ゲーテ畢生の大作『ファウスト』では、偉大な学者ファウストが悩むところから始まります。
哲学、法律学、医学、神学・・・。ありとあらゆる学問を修めたはずなのに、博士だの先生だのと崇められているはずなのに、もう何年も弟子たちの前でふんぞり返っているのに(これは余計)、昔と比べて自分が賢くなったという実感を得ることができていませんでした。

「少年老い易く学成り難し」ということを実感し、学んでも学んでもまだ自分は何も知らないということを逆に思い知らされたのでしょう。長い学問の果てにこういう認識に到達してしまうのって、なんだか残酷ですね。

スポーツの世界なら世界選手権1位とか、オリンピックで金メダルとか、明確に「フルマラソンをこういうタイムで走破した」のように数字で記録が表現されますが、相手が哲学となるとそういうことができないのでなおさら苦しいでしょう。それで年ばかり取ってしまい、あとは死ぬだけ・・・。
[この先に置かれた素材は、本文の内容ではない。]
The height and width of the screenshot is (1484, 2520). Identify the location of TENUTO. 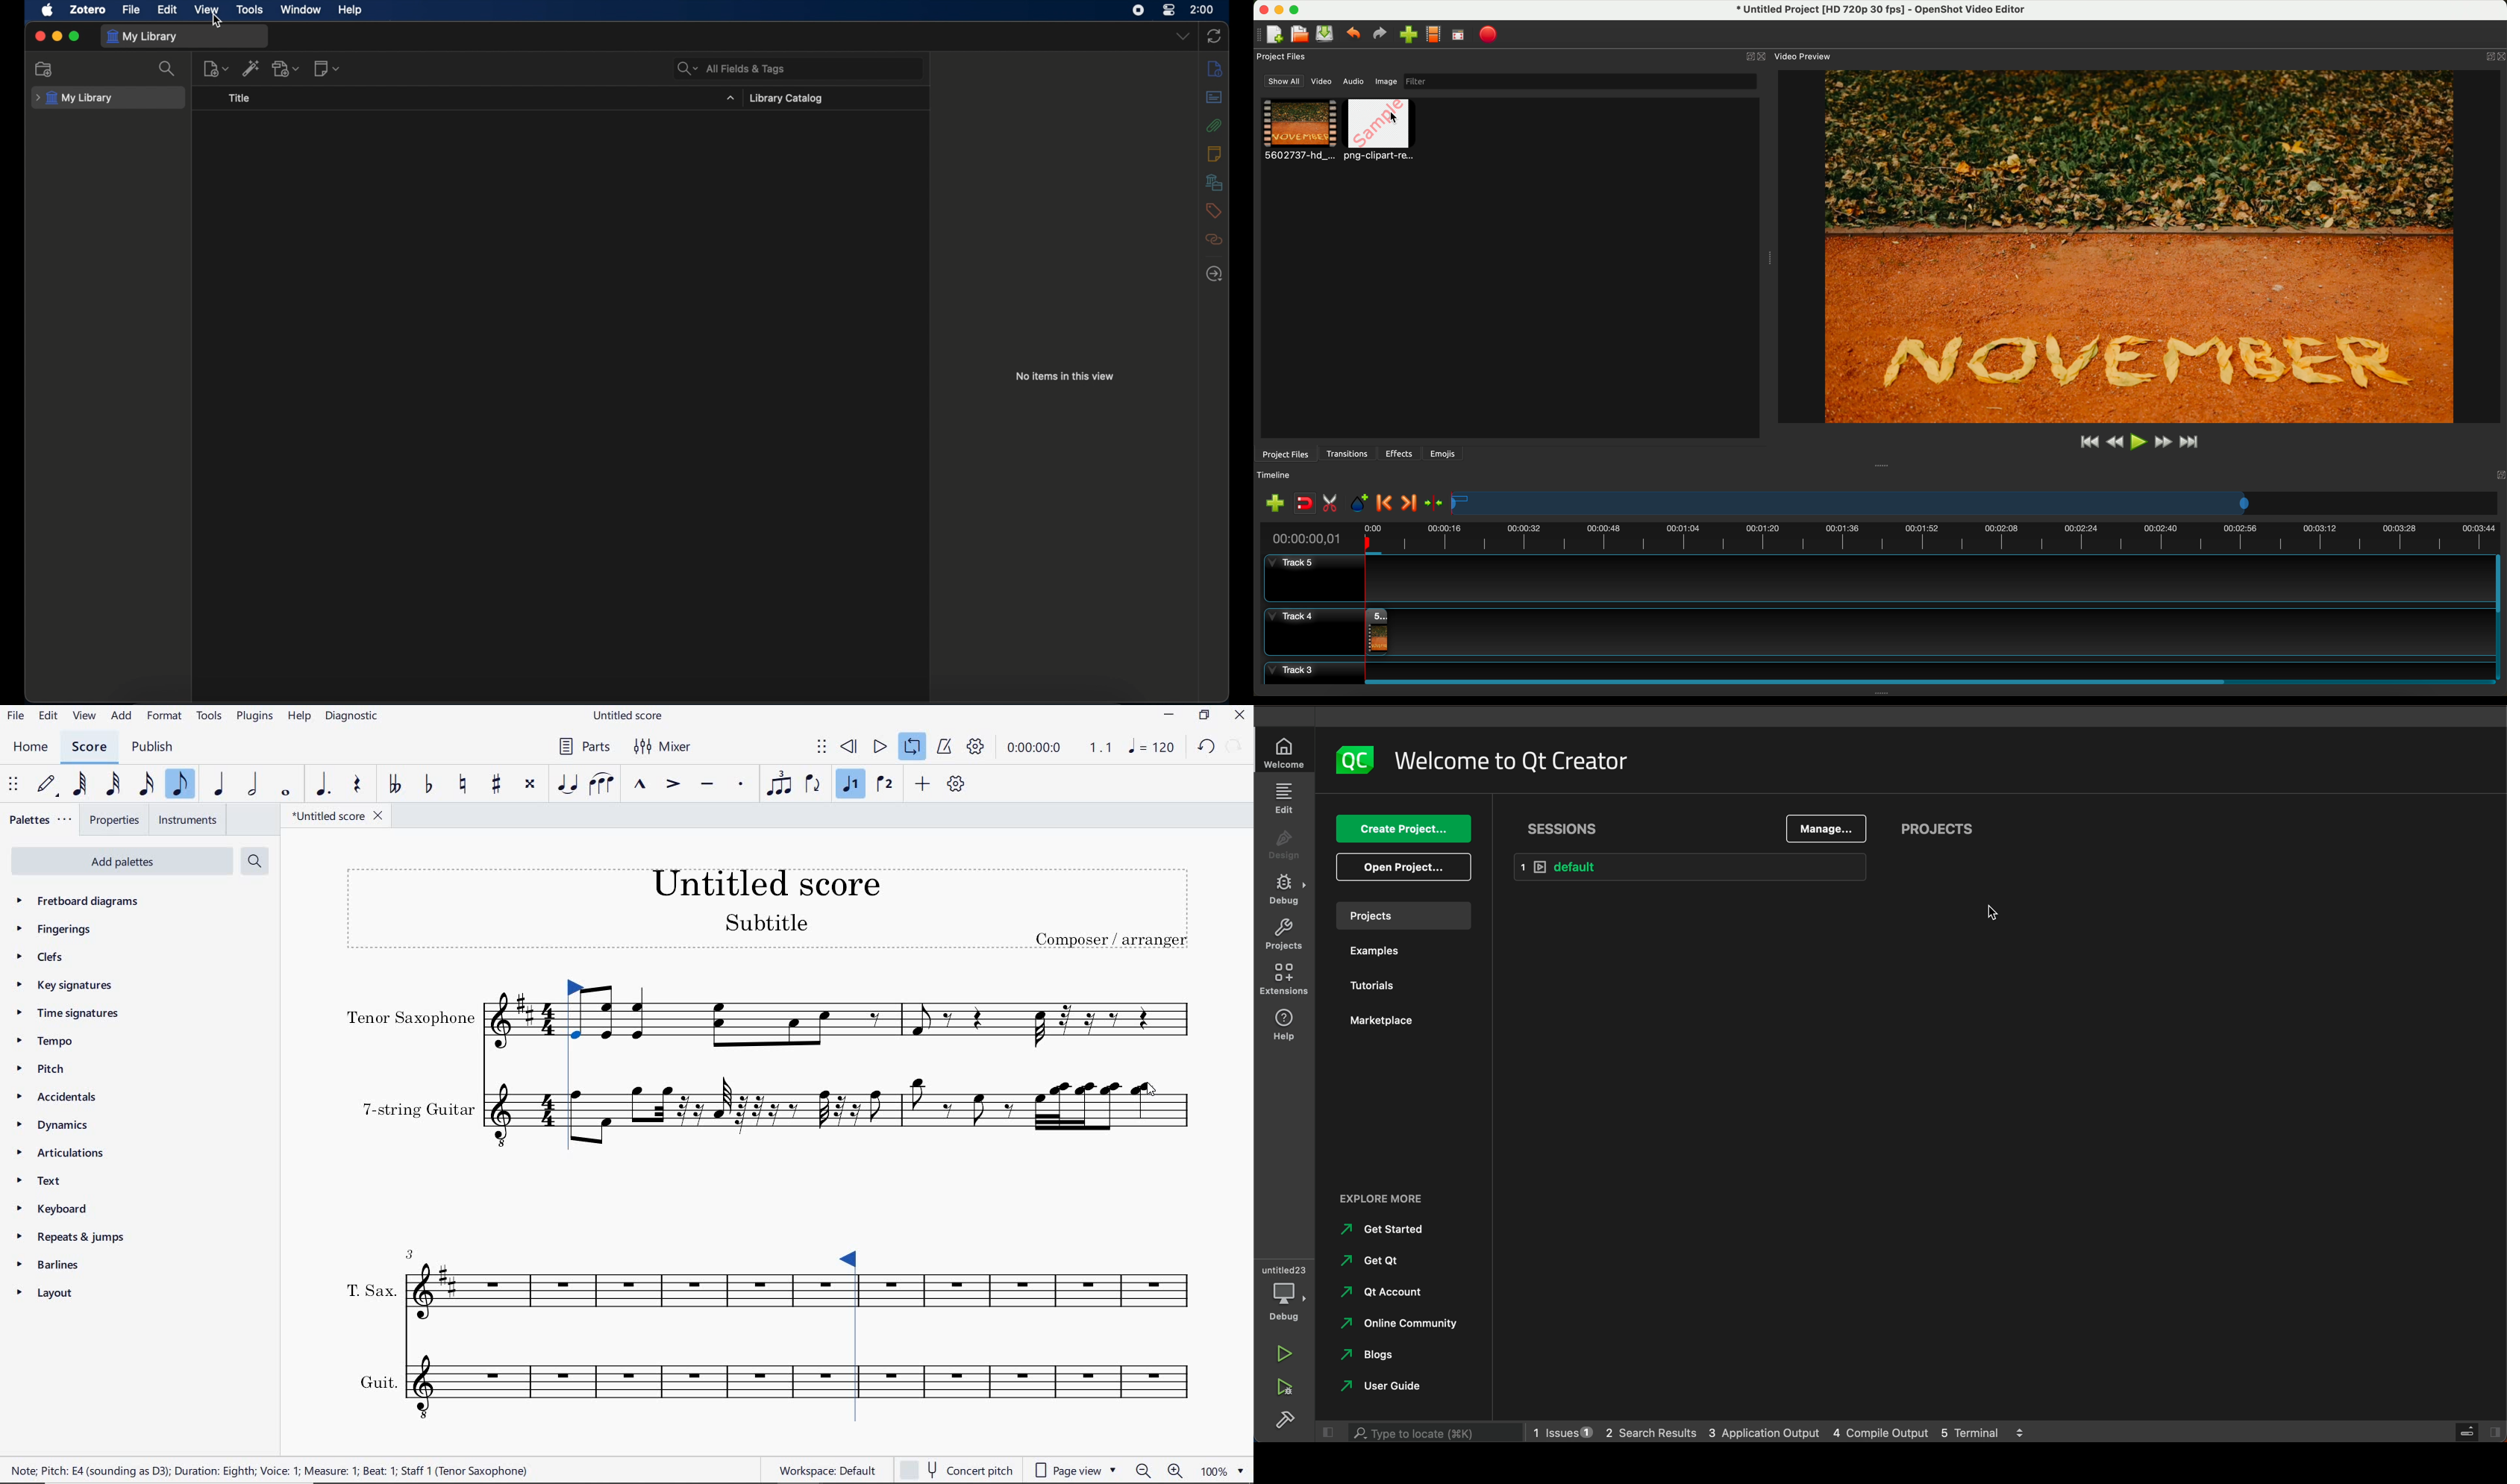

ファウストは手短にいってこういう心理だったわけですから、メフィストフェレスが「あの男をうまいこと引っ掛けて自分の道に引きずり込んでやろう。きっと俺の話を信じるぜキヒヒ」と思ったとしても不思議ではありません。かくして物語の歯車が動き始めます・・・。


ファウストがメフィストフェレスと契約した理由

ファウストがメフィストフェレスと契約した理由は明確に書かれています。
第一部「書斎」。1766行目でファウストはこうメフィストフェレスに語ります。

めくるめくような想いがしてみたいのだ。死なんばかりの快楽、
恋から出た憎しみ、胸のすくような立腹などの。
知識欲とは縁を切った己の胸は、
今後どんな苦痛をも避けぬつもりだ。
己は自分の心で、全人類に課せられたものを
じっくりと味わってみたい。
自分の精神で、最高最深のものを攫んでみたい。
人類の幸福と苦悩とを己の胸で受けとめてみたい。
そして己の心を人類の心にまで拡大し、
最後には人類同様、己も滅んで行こうと思うのだ。

ゲーテ『ファウスト』、新潮文庫版 高橋義孝訳より

学問を通じて観察可能な「世界」ではなく、別の角度から「世界」を味わい尽くしたい――そういう動機が彼をしてメフィストフェレスと契約せしめたのでした。そしてご存知のとおり第二部で彼はとうとう「自分の精神で、最高最深のもの」を目の当たりにし、「止まれ、お前は美しい!」と叫んで絶命します。

このようなファウストの性格はまさに研究者そのもの。
NHKの科学ドキュメンタリー番組「フランケンシュタインの誘惑」を見ていると、自らの研究に突き進む一方で、常識や良識がおろそかになる研究者の姿が繰り返し取り上げられます。

ナチスは原爆を製造していないと知りつつもマンハッタン計画を推進したオッペンハイマー、月面旅行を夢見てナチスそしてNASAを渡り歩きアポロ計画の主要メンバーとなったフォン・ブラウン、ラジウム研究に突き進むがあまり放射能に由来する障害にはあえて背を向け続けたキュリー夫人・・・。こうした姿を見ていると研究者は自らの道を邁進する一方で常識から逸脱しやすいということが嫌でも思い知らされます。

「自分の精神で、最高最深のものを攫んでみたい。
人類の幸福と苦悩とを己の胸で受けとめてみたい。」
ファウストは語ります。しかしその余計な探究心ゆえにグレートヒェンという痛ましい犠牲があったことは見落としてはならないでしょうし、上記の番組でも一般市民が先端的研究と称するもののせいで健康を害してしまう事例がたびたび紹介されています。

それにしても、ファウストみたいな奴が私の近くにいなくて本当によかった・・・。いたら絶対ウザかったでしょうね。